Somerton
Somerton is a village in the Cherwell valley, about 6 miles north-west of Bicester.
The Domesday Book of 1086 records that William the Conqueror’s step-brother Odo, Bishop of Bayeux, held the manor of Somerton.
In 1230 the manor was divided between two heiresses. Then, in 1245, Walter de Grey, Archbishop of York, granted one of the halves to his nephew, also called Walter de Grey. The de Grey manor house seems to have been on low-lying land near the Cherwell and by 1295 it had a court, dovecote and fishponds.
The manor was passed down through the de Grey family, and then to their descendants, the Deincourts, and then to the Lovells of Minster Lovell. In 1485 Francis Lovell was created 1st Viscount Lovell. He is believed to have been killed in 1487 during the Battle of Stoke Field at the end of the Wars of the Roses. After his death the Crown held the manor for 25 years.
In 1512 the Crown granted the manor to William Fermor of Witney. William built a new manor house above the village, in contrast to the de Grey manor house that had been close to the Cherwell. It remained the Fermor home until about 1625 when Richard Fermor made Tusmore the family’s principal home. In the 18th century most of Somerton manor house was demolished, but part of the hall wall still remains.
In the 16th century the south aisle of St James’ church was converted into the Fermor family chapel.
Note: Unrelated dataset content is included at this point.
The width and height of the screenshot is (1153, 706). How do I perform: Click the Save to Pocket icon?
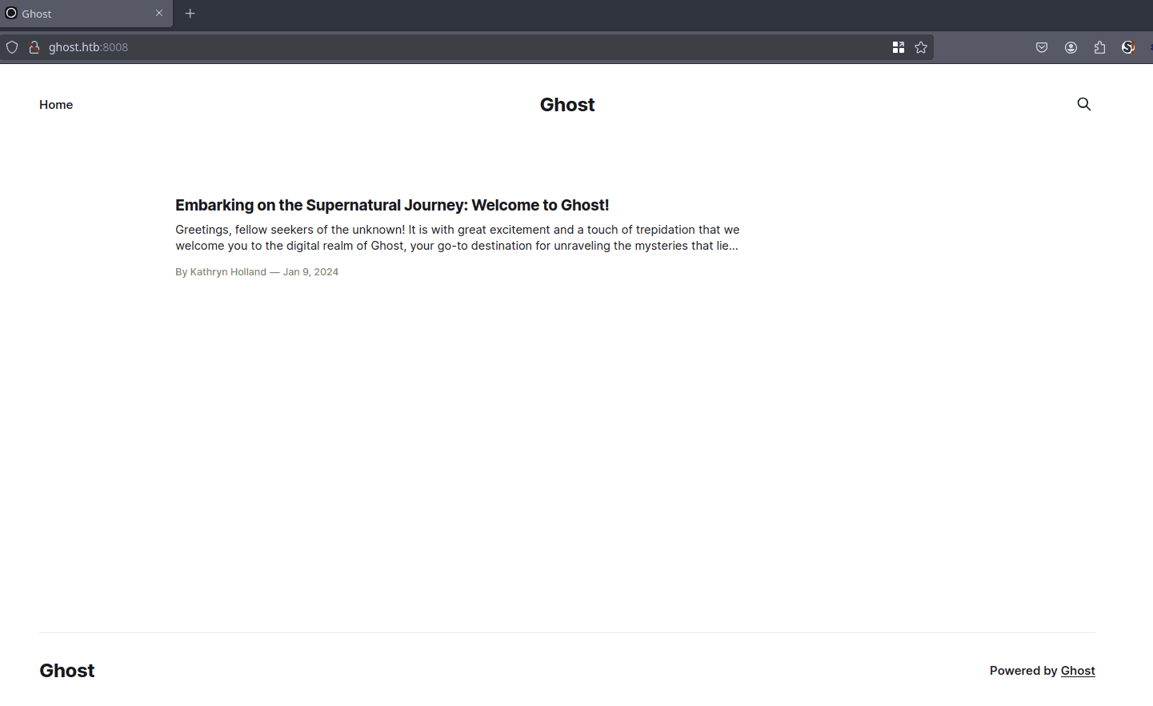(x=1041, y=47)
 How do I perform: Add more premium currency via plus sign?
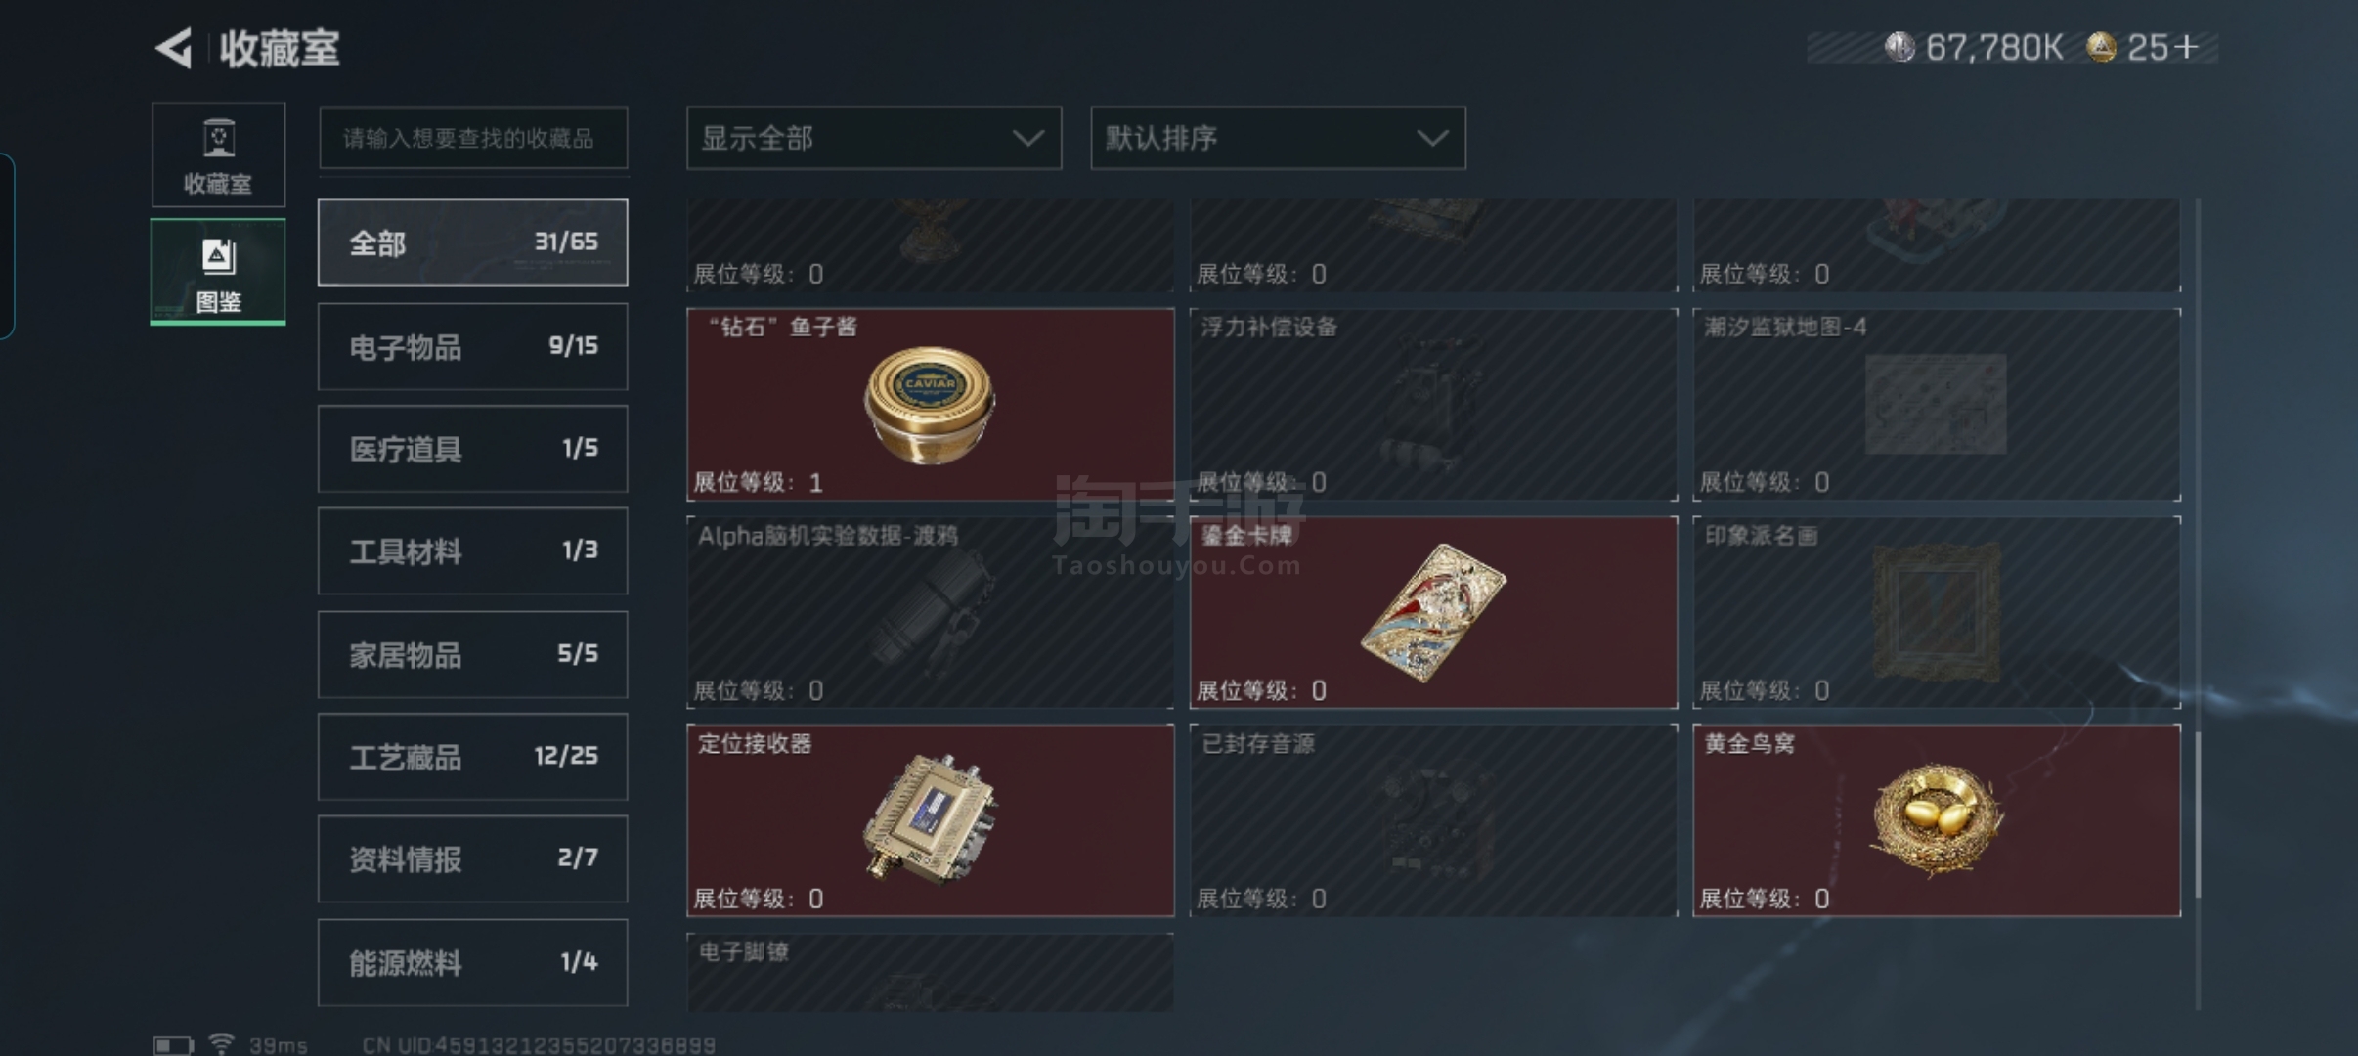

However, after the Reformation the Fermors were recusants and had a private Roman Catholic chapel at the manor house.
When Thomas Fermor died in 1580 his will provided for the founding of a “free school” for Somerton boys to be instructed in “virtue and learning”. The old school building today dates from the 19th century, but includes a late 16th-century window which may be from the original building.
During the English Civil War, Henry Fermor stayed neutral but his kinsman by marriage, Henry Arundell, 3rd Baron Arundell of Wardour, another recusant, was a Royalist who fought for King Charles I. As a result, in 1646 the Commonwealth sequestered Arundell’s estates, including Somerton. However a relative bought Somerton from the sequestrators and in 1660 the manor was restored to the Fermors.
In 1815 William Fermor sold the manor to George Villiers, 6th Earl of Jersey. As the Free School accepted only boys, Julia, Lady Jersey, opened a girls’ school in the village. A century later George’s son Victor Villiers, 7th Earl of Jersey, died and the Somerton estate was sold.
The parish church of Saint James the Apostle is known to have existed by 1074 and a Norman carved doorway in the nave dates from this period. But much of the building, including the bell tower, is Decorated Gothic from the early 14th century. St James’ also has features from the 13th, 15th and 16th centuries.
Even after the Fermors moved to Tusmore, the Roman Catholic Mass continued to be celebrated at the Somerton manor house chapel. In 1738 the rector of St James’ Church reported that 47 Catholics attended Mass at the manor house chapel once a month. Somerton’s Catholics were respectful to the Anglican rector, good farmers, and so neighbourly to Anglican fellow-villagers that there were numerous intermarriages between the two denominations. The rector concluded that the two denominations “are so blended and united together” that it would be inadvisable to enforce the laws against Catholicism that made it an offence to celebrate the Mass or for anyone to harbour Catholic clergy.
Somerton was farmed in an open field system of four fields until William Fermor secured an enclosure act from Parliament in 1765. Thereafter the village’s population grew, reaching 400 in the 1841 census.
The stretch of the Oxford Canal between Banbury and Tackley was completed in 1787. It runs along the Cherwell valley and passes between the river and the village. Somerton Deep Lock was built just to the north of the village.
Construction of the section of the Oxford and Rugby Railway between Oxford and Banbury began in 1845. In Somerton it threads along the valley between the Oxford Canal and the foot of the hill on which the village stands. A bridge carries it over the road to North Aston. The GWR opened a station just south of the bridge in 1855; originally named Somerton, it was renamed Fritwell & Somerton in 1907, although Fritwell is about two miles away. The station attracted the opening of a public house, the Railway Inn. But British Railways closed the station in 1964 and the Inn has since followed suit.
Some of the land on which the railway was built belonged to the Free School; some of the money that the GWR paid in compenstation was spent on repairs to the school. In the 19th century the village population grew and the school population grew with it. In a reorganisation of schools in 1930 the Free School became a junior school and senior pupils from Somerton had to go to Fritwell. The school was still open in the 1950s but has since closed.
After the First World War the Rev Dr Barnes, who had been Rector of Somerton since 1875, organised the building of the first village hall. Barnes retired in 1923, then the hall was completed in 1924 and it was named the Barnes Memorial Hall in his memory.
By the 2000s the first hall was suffering from subsidence and a leaking roof. In December 2008 the Big Lottery Fund granted its trustees £311,000 to rebuild the hall for the village. The new Barnes Memorial Hall was then completed in May 2010.